Drop a video file onto the input node - MP4 or MOV. The upscale starts immediately. Progress streams in real time via SSE, showing frame count and estimated completion. When it's done, the upscaled video appears in the output node with audio intact, ready to save.

The upscale is also available via the `/v1/video/upscale` REST endpoint and the `video_upscale` MCP tool for scripted or automated workflows.

## What are the resolution limits and trade-offs?

The full-frame pipeline is currently optimized for 360p → 720p (640×360 input, 1280×720 output). This is the resolution-locked fast path that achieves 44 FPS.

Other input resolutions fall back to the tiled pipeline, which processes 128×128 tiles sequentially. The tiled path produces the same visual quality but runs at 5-10 FPS depending on resolution - functional but not realtime.

Additional resolution-specific models (480p → 960p, 540p → 1080p) can be exported from the PiperSR training pipeline. They're not bundled yet to keep the app size small, but the architecture supports them.

Performance benchmarks are from an M4 Max. The M1 has the same 16 Neural Engine cores but an older microarchitecture - expect lower but still-usable throughput.

## Try It

Download [ModelPiper](https://modelpiper.com), install ToolPiper, and load the Local Video Upscale template. Drop a video file and watch it upscale. The model is bundled - nothing to download.

_This is part of a series on [local-first AI workflows on macOS](/blog/local-first-ai-macos). See also: [Image Upscale](/blog/local-image-upscale-mac) - the same technology for still images at up to 4x resolution._

## FAQ

### What video formats are supported?

MP4 and MOV with H.264 encoding. The output is H.264 High profile MP4 with the original audio track remuxed unchanged.

### Can I upscale 1080p to 4K?

Not yet with the full-speed pipeline. The optimized full-frame path is currently 360p → 720p only. Other resolutions use the tiled fallback at 5-10 FPS. Higher-resolution models are technically possible but aren't bundled yet.

### Does the upscale work on screen recordings?
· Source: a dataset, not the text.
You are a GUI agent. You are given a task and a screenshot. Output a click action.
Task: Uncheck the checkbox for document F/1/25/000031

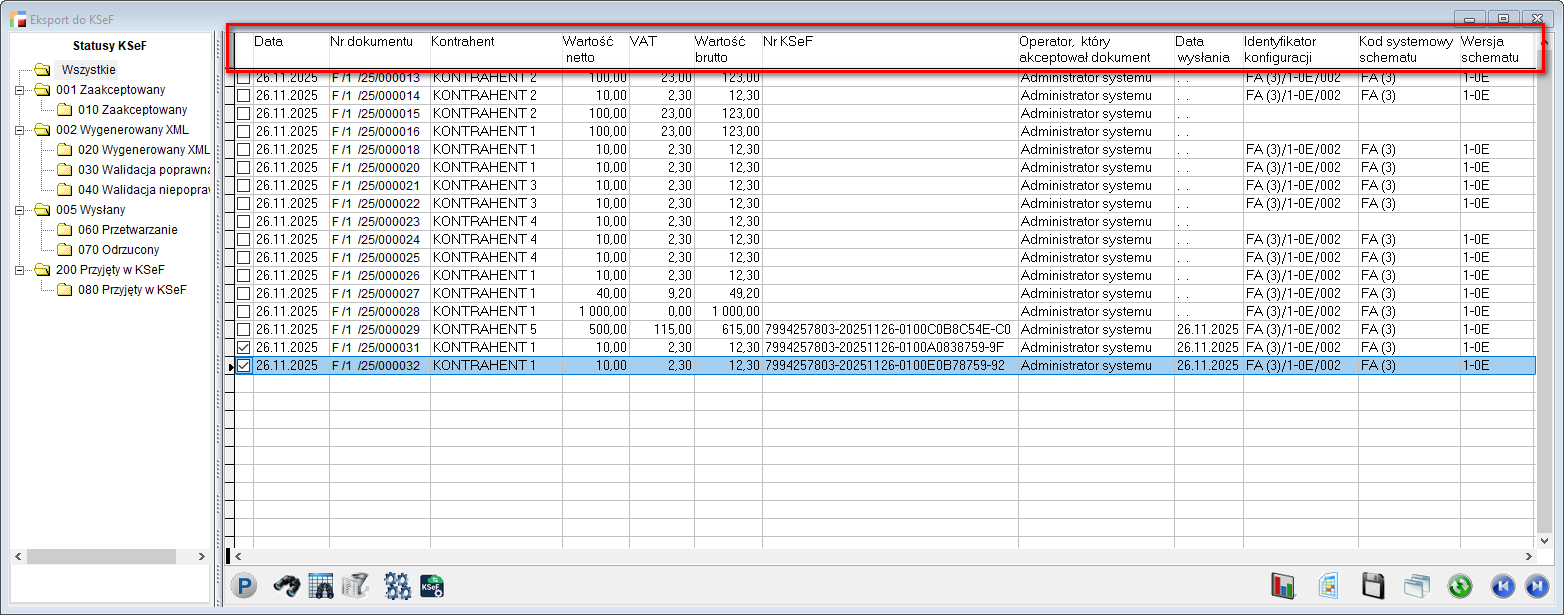click(x=243, y=347)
Yes. Screen recordings, webcam footage, game capture, and any other H.264 video. PiperSR handles text, UI elements, and synthetic content well - it was trained on diverse content including screenshots and digital graphics.

### Can I upscale a live video stream?

Yes. ToolPiper supports real-time video upscale via WebSocket on port 10004. External apps can send frames and receive upscaled output in real time. The full-frame pipeline achieves the same ~44 FPS throughput on streaming frames. This is a Pro feature.